The Nationals' runs came on a pair of sacrifice flies, by Howie Kendrick in the third and pinch-hitter Andrew Stevenson in the seventh.

Gonzalez allowed three runs and four hits, struck out four and walked three in five innings.

In his only other start against Washington, Stratton threw 6 2/3 scoreless innings with 10 strikeouts last Aug. 13.

Hunter Strickland, who brawled with Bryce Harper during Washington's last visit to AT&T Park in late May 2017, finished for his fourth save in six chances. Harper didn't bat in the ninth.

NATS TRADE COLE

Washington traded right-hander A.J. Cole to the New York Yankees for cash. The 26-year-old Cole was 1-1 with a 13.06 ERA in four games for the Nationals and was designated for assignment last week.

BAKER REUNION

Ex-Nationals manager Dusty Baker, who guided Washington to back-to-back NL East titles before his firing after last season, visited the ballpark to see his former club.

Did he plan the visit in advance?

"Maybe," Baker said, grinning.

Nats pitcher Stephen Strasburg hustled out to give Baker a big hug behind the batting cage.

"What's up Dusty, how you doing?" Strasburg said.

Baker also visited with third base coach Bob Henley, the loan holdover from his coaching staff.

Baker is now working in an advisory role to Giants CEO Larry Baer while getting to watch son, Darren, play his freshman college season at California in Berkeley.

"I am good," Baker said. "How bad can it be between Cal, San Francisco and Sacramento?"

TRAINER'S ROOM

Nationals: OF Adam Eaton, on the disabled list retroactive to April 9 with a bone bruise in his left ankle, won't be rushed back until he is completely pain-free. "When you see him in the lineup he'll be ready," manager Dave Martinez said. "He's coming along. When we get him back this time we don't want any issues." ... OF Brian Goodwin remains in Florida with pain in his bruised left wrist.

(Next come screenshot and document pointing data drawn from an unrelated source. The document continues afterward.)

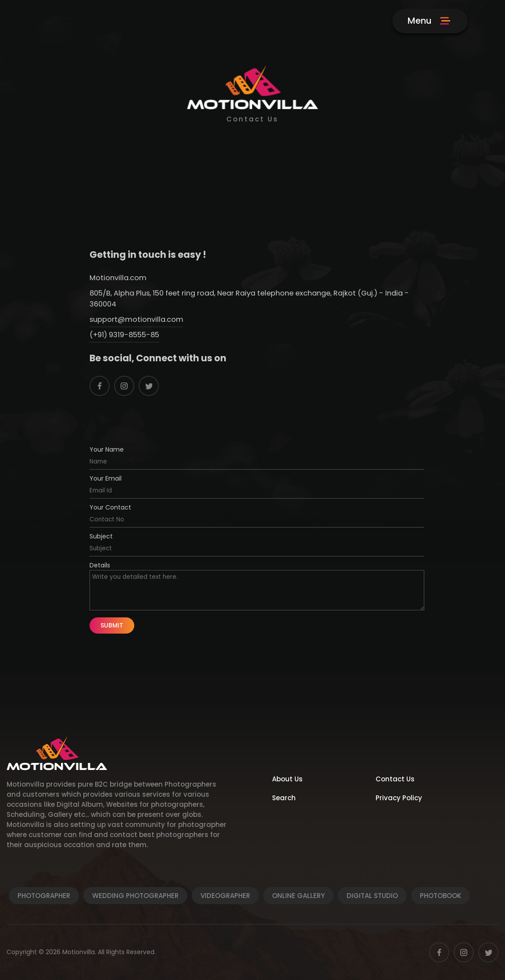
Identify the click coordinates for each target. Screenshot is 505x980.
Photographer (44, 895)
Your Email (105, 478)
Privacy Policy (399, 798)
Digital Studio (372, 895)
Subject (101, 536)
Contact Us (395, 779)
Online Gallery (298, 895)
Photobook (441, 895)
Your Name (107, 449)
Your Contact (110, 507)
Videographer (225, 895)
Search (284, 798)
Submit (112, 625)
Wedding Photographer (135, 895)
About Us (287, 779)
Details (100, 565)
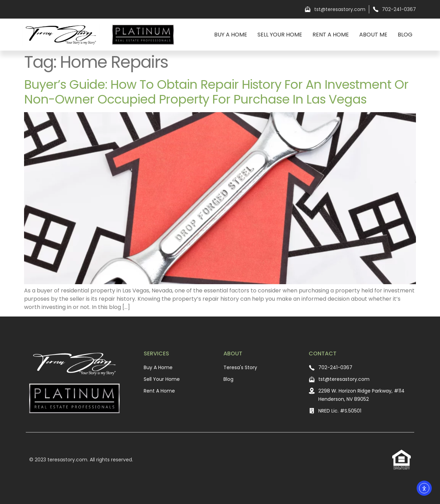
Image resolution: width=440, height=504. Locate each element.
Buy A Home (231, 34)
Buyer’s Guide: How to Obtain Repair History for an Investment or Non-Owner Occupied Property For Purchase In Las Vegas (216, 92)
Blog (405, 34)
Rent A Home (331, 34)
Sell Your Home (280, 34)
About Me (373, 34)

Giants: LHP Will Smith is eagerly anticipating his return from Tommy John surgery that cost him all of last season, and he could come off the DL as soon as Tuesday. He pitched twice for Class-A San Jose and three times so far for Triple-A Sacramento. He is scheduled to throw consecutive days for Sacramento on Wednesday and Thursday then another short outing Sunday. "We're close. We're getting there," Smith said, noting it will be "awesome. I'm ready to go." ... RHP closer Mark Melancon (flexor strain in pitching elbow) is scheduled to play catch during Thursday's off day. There is no timetable for his return, manager Bruce Bochy said. ... LF Hunter Pence (sprained right thumb) did some hitting and is scheduled for early batting practice Tuesday.

UP NEXT

Giants lefty Ty Blach (1-3, 4.10 ERA) will face the Nationals for the first time in his career when he pitches the middle game of the series opposite right-hander Tanner Roark (1-1, 3.24).